Realising the ASEAN Economic Community: Views from Business and Non-Governmental Sectors
ASEAN STUDIES CENTRE SEMINAR
AEC Panel Discussion
ABOUT THE LECTURE
The ASEAN Community was inaugurated on 31 December 2015, marking a major milestone in the regional organisation’s history. Understandably so, it was the economic component of the Community that garnered the most attention. In fact, expectations were high in the run-up to the historic proclamation. The ASEAN Economic Community (AEC) still have a long way to go toward achieving its goals of “free movement of goods, services, investment, skilled labour, and freer flow of capital.” While tariffs have been lowered, and in a range of products, removed entirely, AEC continues to grapple with issues such as simplifying customs procedure, harmonising standards, poor connectivity and narrowing the development gap. ASEAN has also been criticised with its top-down approach and limited consultation with the private sector and stakeholders. This seminar will examine existing ASEAN mechanisms for government-private engagement and consultation. It will also discuss the experiences of European multinationals in doing business in the region and analyse their engagement strategies with the public sector.
ABOUT THE SPEAKERS
Chris Humphrey is the Executive Director of the EU-ASEAN Business Council.
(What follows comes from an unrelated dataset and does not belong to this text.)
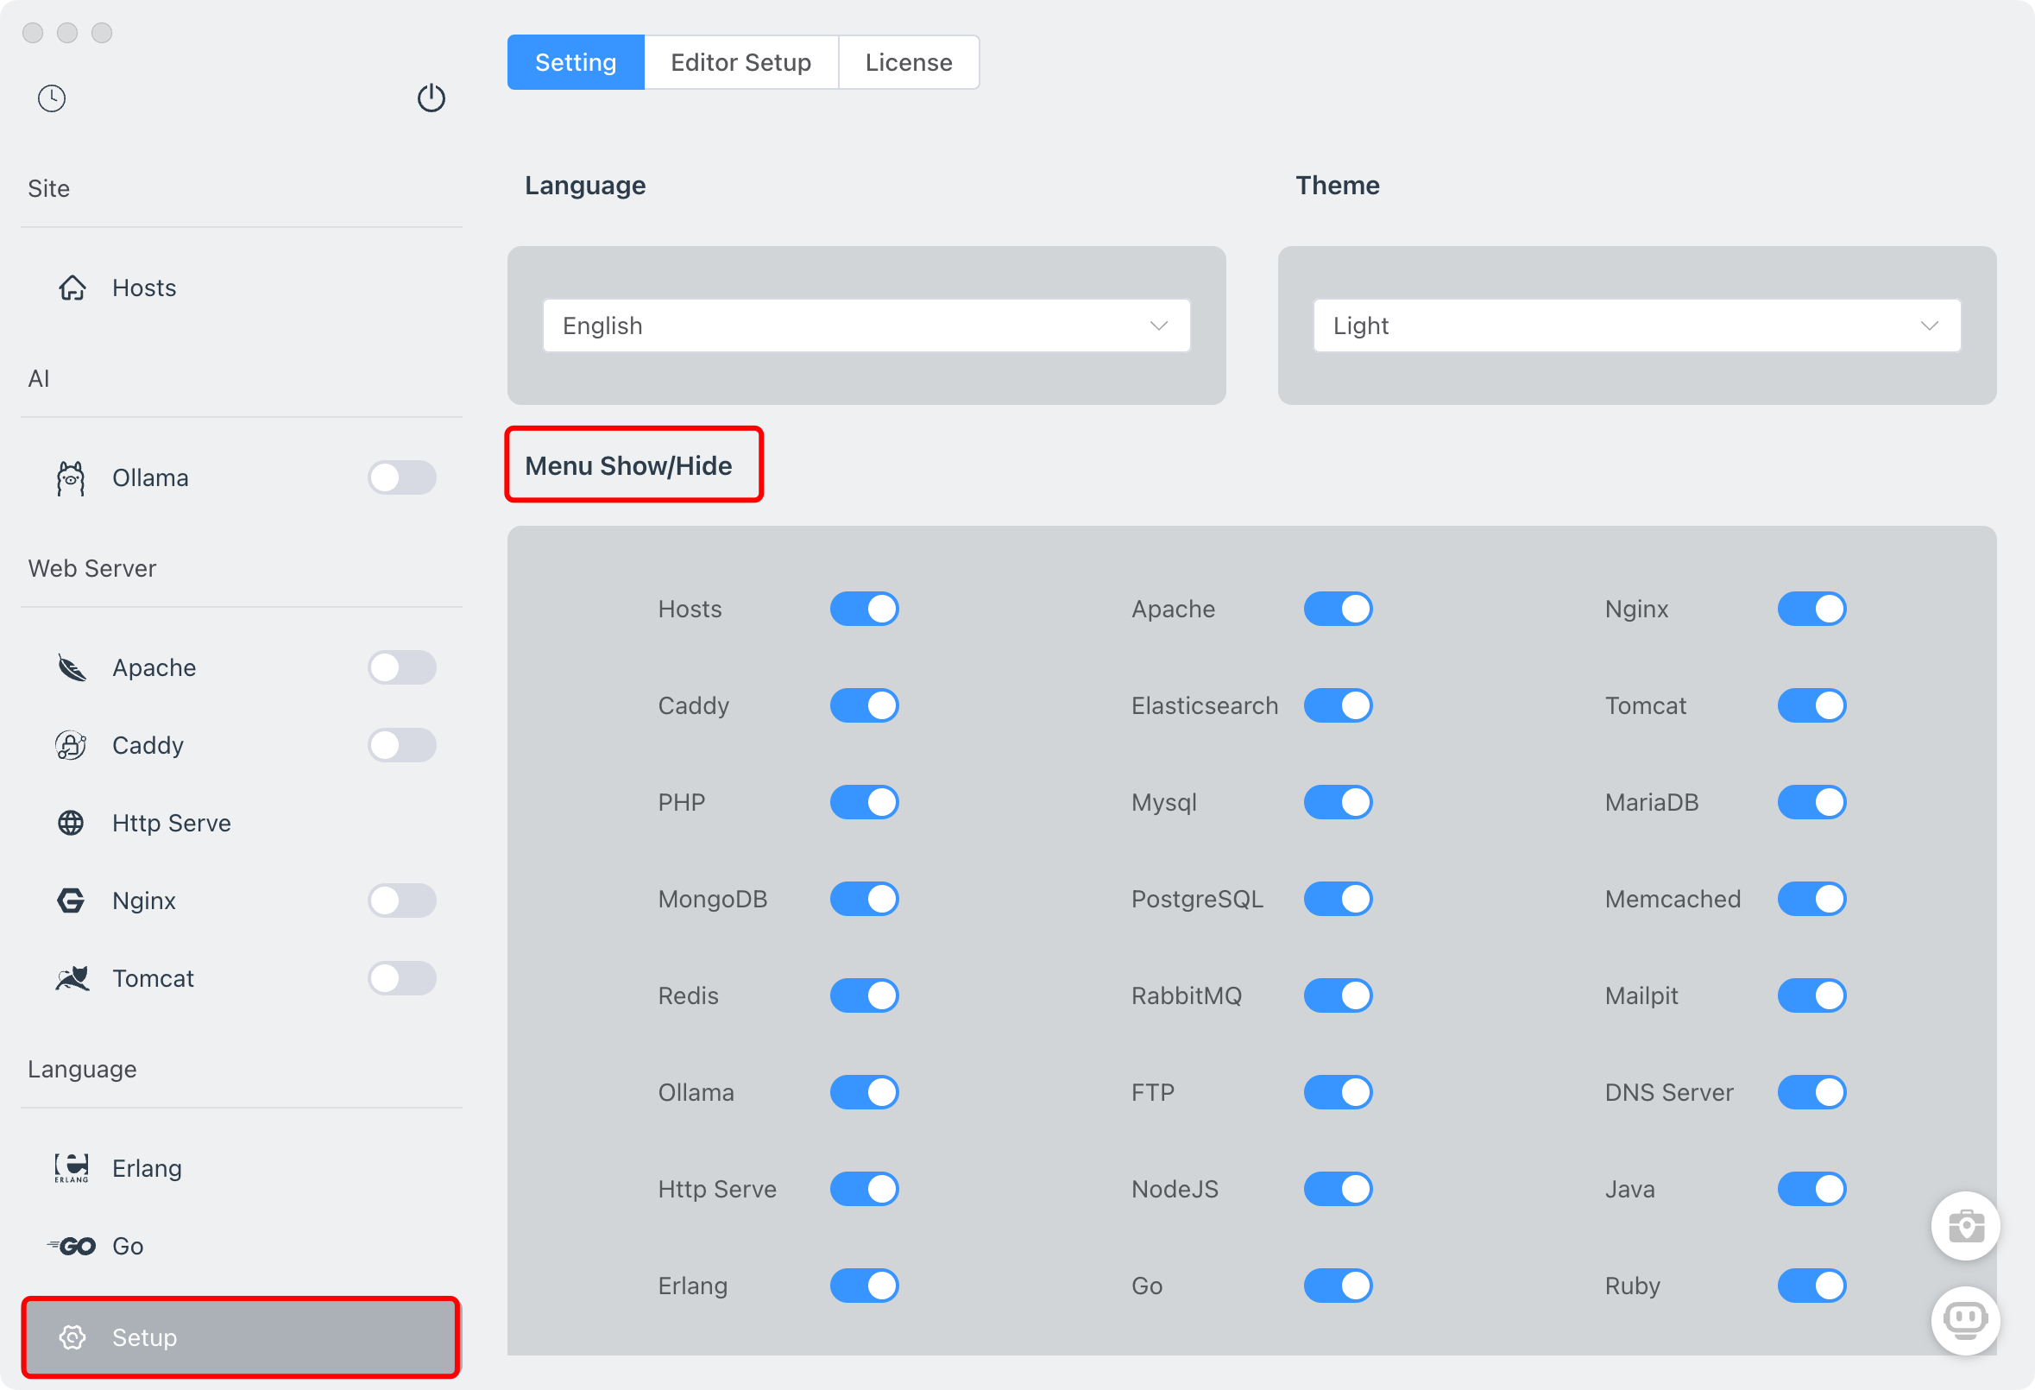Enable the Apache service toggle in sidebar
The height and width of the screenshot is (1390, 2035).
pyautogui.click(x=402, y=667)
A business development and government relations professional with more than a decade of experience running business units throughout Asia, Chris began his varied professional career as a UK Civil Servant where he was Private Secretary to a Minister and an Air Services Trade Negotiator covering the Asia Pacific Region. Chris then moved to the private sector, working initially in the government and external relations teams at two British airlines before moving to Shanghai, China with Virgin Atlantic, where he headed up the airline’s China operation and oversaw the rapid expansion of their business in China. After a short spell in Hong Kong with Virgin, Chris then joined a UK-based security and defence group where he led their Asia-Pacific team for over five years and was instrumental in them getting contracts with the Japanese and Singapore Governments and also with SOEs in China.
Alexander C. Chandra is an Associate Fellow at the Habibie Centre, Jakarta (ASEAN Studies Program). Prior to joining the Habibie Centre, Alex was the Executive Director of the ASEAN Business Advisory Council (A-BAC), an official private sector body of ASEAN. Chandra has obtained his PhD in Southeast Asian Studies, with a specialisation in political economy of ASEAN integration, from the University of Hull, UK, in 2004. His key interests are the political economy of Southeast and East Asian regionalism, international trade, democratic governance and the role of civil-society in policy-making.
Sanchita Basu Das is ISEAS Fellow and Lead Researcher (Economics) at the ASEAN Studies Centre, ISEAS-Yusof Ishak Institute (ISEAS). She also serves as the Coordinator for the Singapore APEC Study Centre and Co-Editor of the Journal of Southeast Asian Economies. Prior to joining ISEAS in 2005, she was an economist in the private sector involved in infrastructure consulting, manufacturing and banking. Sanchita holds an MBA from the National University of Singapore, and an MA from the Delhi School of Economics, India. She is currently pursuing her doctorate in International Political Economy at the Nanyang Technological University, Singapore. She has authored and edited numerous books and book chapters, policy papers and opinion articles. Her research interests include – economic regionalism in ASEAN and the Asia-Pacific Region; international trade; and economic development issues like connectivity.